I asked him if he’d ever had problems with locals here in Cambodia. He said no, not in the past two years. But before that, yes, men on motorbikes would pull up alongside him and ask for money. He said he always told them no, as they weren’t armed. He said that because the roads here were a lot worse, many fewer people were on the road. Thus the increased problems. Midday, when people stopped travelling to get out of the sun and have lunch, and late afternoon, when people stopped for the day, were much more dangerous and times not to be on the road.

Repairing ox carts, carving stone, and road hassles

Today I stopped and watched a blacksmith by the side of the road, preparing to rest the iron bands on wooden ox cart wheels. He and his assistant were removing a section out of every band, before rejoining the ends, making the band smaller. As in Laos, the fire was band by a hand pump. The tools looked like they hadn’t changed much in a hundred years.

Yesterday I stopped and watched a series of stone carvers carving various images of buddha, from small to humongous. They lined either side of the road, squating amoung rock chips and dust, bent over their work, beneath palm thatch roofs, shading them from the intense afternoon sun.

I’m finding life on the road hard here. Life on the road in a literal sense - the time spent pedalling on the road. All vehicles seem to have an insatiable appetite for honking at me. It’s rare a vehicle that’s fitted with a horn will pass that doesn’t make liberal use of it. I hear so much non-stop honking I’ve become numb to it’s possible worthwhile uses, as if I yield the road every time somone honked, I’d spend the entire day in the ditch. Motorbikes even honk as a way of gretting, expecting me to wave back. I rarely do.

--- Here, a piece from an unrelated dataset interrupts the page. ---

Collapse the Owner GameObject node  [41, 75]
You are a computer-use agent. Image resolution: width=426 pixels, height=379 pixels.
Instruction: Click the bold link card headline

But this is only half the story. The yelling is the other half. I get yelled at nonstop by people along the road. As far as I can tell, the majority of it is not any form of greeting, or even words. It’s usually of the form, “Oy!”, or “Hey!”, or “Oh!”. The expected response seems to be that I’ll wave, or say hello, or even stop, or at least do something interesting. Whole groups of people will scream at me in a caucophany, for as long as I’m in range, sometimes stopping if I respond, though sometimes not. I’ve even had several people clap their hands at me.

I’ve tried hard to be openminded about this, and see it perhaps as a difference in cultures. But when it comes down to it, I see it as rude, as though I’m a circus animal people are waiting to see perform, or a zoo animal with people tapping on the glass.